Nous évoquions récemment (voir notre article du 30/10/2011) les protestations de l’Anode (association nationale des opérateurs détaillants en énergie) sur la décision de gel des prix du gaz prise par le gouvernement, et son recours devant le Conseil d’Etat afin de faire annuler l’arrêté ministériel la précisant. Le Conseil d’Etat vient de rendre publique la décision du juge des référés. Celle-ci « suspend l’exécution de l’arrêté du 29 septembre 2011 relatif aux tarifs réglementés de vente de gaz naturel fourni à partir des réseaux publics de distribution de GDF Suez » et donne un délai d’un mois aux ministres pour se prononcer à nouveau sur ces tarifs.
L’Anode, qui regroupe plusieurs fournisseurs « alternatifs » de gaz, tels que les sociétés Altergaz, Direct Energie, Gaz de Paris et Poweo, demandait effectivement la suspension de cet arrêté en contestant le fait que celui-ci refuse d’appliquer la formule tarifaire prévue par l’arrêté du 9 décembre 2010. Le communiqué du Conseil d’Etat en rappelle le contenu :
Selon les dispositions du code de l’énergie, ces tarifs de vente du gaz naturel sont définis en fonction des caractéristiques intrinsèques des fournitures et des coûts liés à ces fournitures. Ils couvrent l’ensemble de ces coûts. Le décret du 18 décembre 2009 relatif aux tarifs réglementés de vente de gaz naturel prévoit que les tarifs réglementés de vente du gaz naturel couvrent les coûts d’approvisionnement en gaz naturel et les coûts hors approvisionnement. Il précise que, pour chaque fournisseur, une formule tarifaire traduit la totalité des coûts d’approvisionnement en gaz naturel et des coûts hors approvisionnement et permet de déterminer le coût moyen de fourniture du gaz naturel, à partir duquel sont fixés les tarifs réglementés de vente de celui-ci, en fonction des modalités de desserte des clients concernés.
Or le dernier arrêté ministériel maintenait à l’identique les tarifs applicables aux clients résidentiels et aux petits clients professionnels. Selon le juge des référés, il existe bien un doute sérieux sur la légalité de l’acte dont la suspension est demandée, ce qui lui permet d’en suspendre l’exécution.
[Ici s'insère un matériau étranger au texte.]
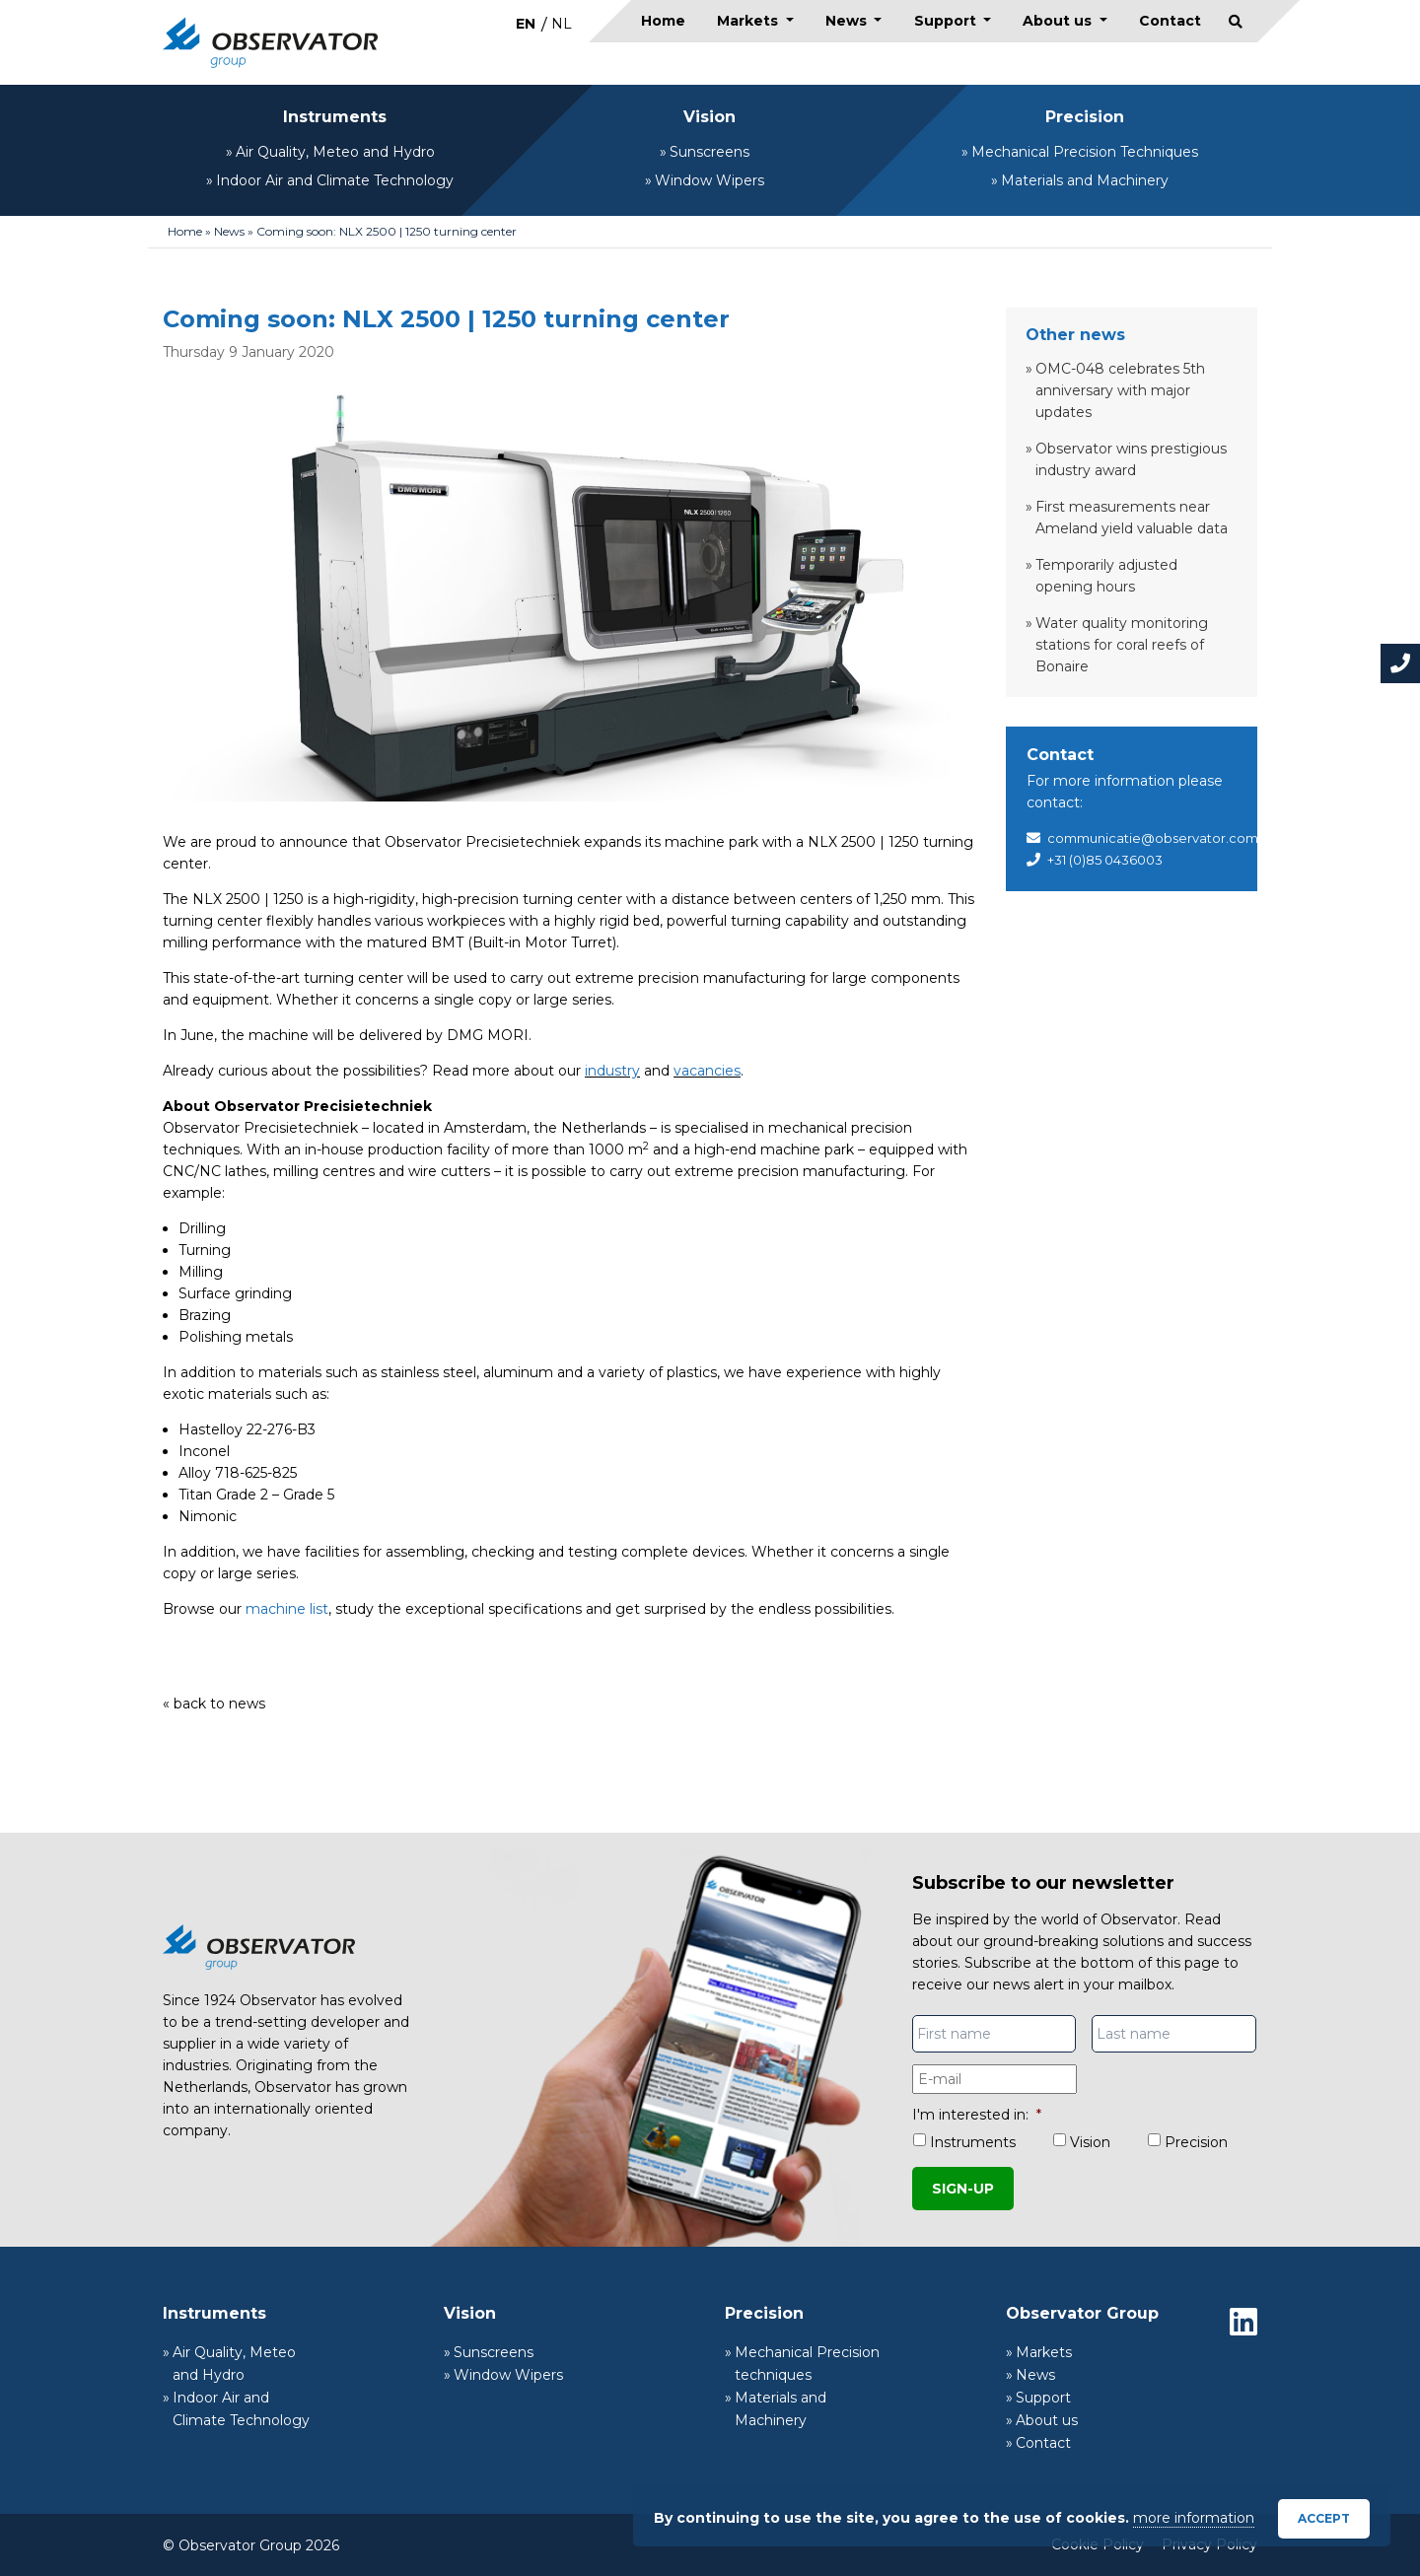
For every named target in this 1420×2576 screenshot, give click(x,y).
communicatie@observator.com (1152, 838)
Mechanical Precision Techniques (1084, 152)
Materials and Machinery (1085, 180)
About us (1059, 21)
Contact (1170, 21)
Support (947, 21)
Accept (1324, 2518)
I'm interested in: (976, 2114)
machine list (287, 1609)
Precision (1084, 116)
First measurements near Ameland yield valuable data (1131, 517)
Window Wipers (709, 180)
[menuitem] (525, 23)
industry (612, 1070)
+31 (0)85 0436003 (1105, 860)
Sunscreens (709, 152)
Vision (709, 116)
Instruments (335, 116)
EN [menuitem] (525, 24)
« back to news (214, 1703)
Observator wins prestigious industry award (1131, 459)
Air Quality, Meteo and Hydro (335, 152)
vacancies (707, 1070)
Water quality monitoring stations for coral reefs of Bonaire (1121, 644)
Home (663, 21)
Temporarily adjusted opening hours (1106, 575)
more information (1193, 2518)
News (848, 21)
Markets (749, 21)
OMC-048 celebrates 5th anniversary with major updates (1120, 390)
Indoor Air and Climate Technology (335, 180)
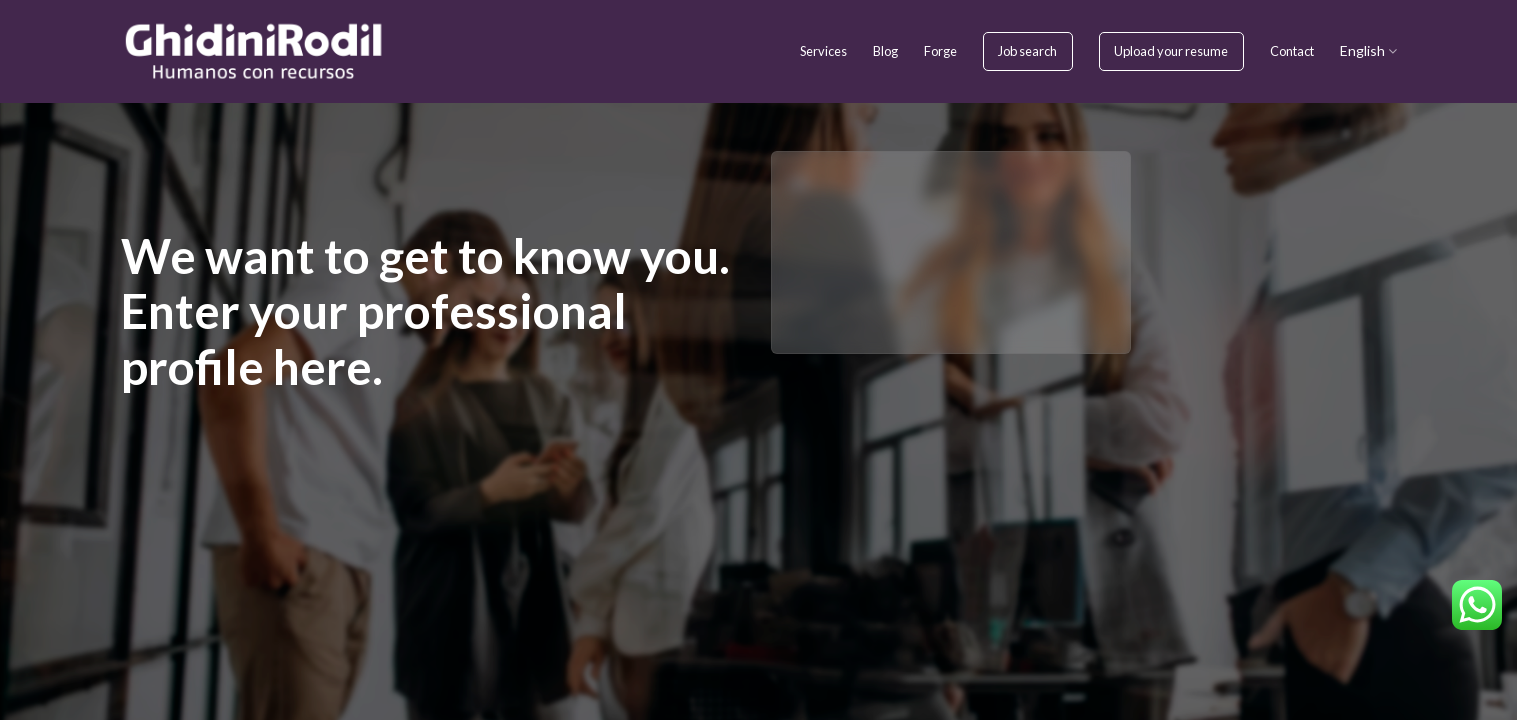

Il se base pour cela sur deux éléments :
– en premier lieu, dans son avis du 29 septembre 2011, la CRE a estimé que l’évolution des tarifs fixée par l’arrêté contesté était très insuffisante pour couvrir les coûts d’approvisionnement de GDF Suez au 1er octobre 2011. En effet, selon la CRE, l’application de la formule tarifaire prévue par l’arrêté du 9 décembre 2010 conduit en moyenne, compte tenu des hausses des coûts d’approvisionnement en gaz naturel, à une hausse des tarifs variant de 8,8 % à 10 % selon les tarifs.
– en second lieu, contrairement à ce que soutenait l’administration, aucune disposition du décret du 18 décembre 2009 ne permettait aux ministres de suspendre l’application de la formule tarifaire prévue par ce même décret.
Le juge des référés estime que le mode d’approvisionnement des membres de l’Anode repose bien entendu en partie sur les marchés à court terme actuellement favorables, mais aussi sur des contrats à moyen et long terme, « indexés selon des formules voisines de celles applicables à GDF Suez » :
Ainsi, un gel durable des tarifs réglementés de GDF Suez est de nature à créer un phénomène de « ciseau tarifaire » selon lequel les coûts complets de ces opérateurs seraient supérieurs aux tarifs réglementés de GDF Suez, affectant leurs marges et compromettant leur présence sur le marché de la distribution du gaz ainsi que l’objectif public d’ouverture de ce marché à la concurrence.
Le gouvernement a donc un mois pour fixer de nouveaux tarifs réglementés de vente du gaz naturel, en se fondant sur la formule existante, bien que celle-ci soit actuellement en cours de révision. Le cabinet du ministre a réagi à cette décision du Conseil d’Etat en indiquant :
À la suite de la décision du Conseil d’État qui suspend l’application du gel des tarifs du gaz de GDF Suez décidé par le gouvernement au 1er octobre dernier, [Éric Besson] prépare actuellement un nouvel arrêté tarifaire qui sera conforme à la décision du Conseil d’État.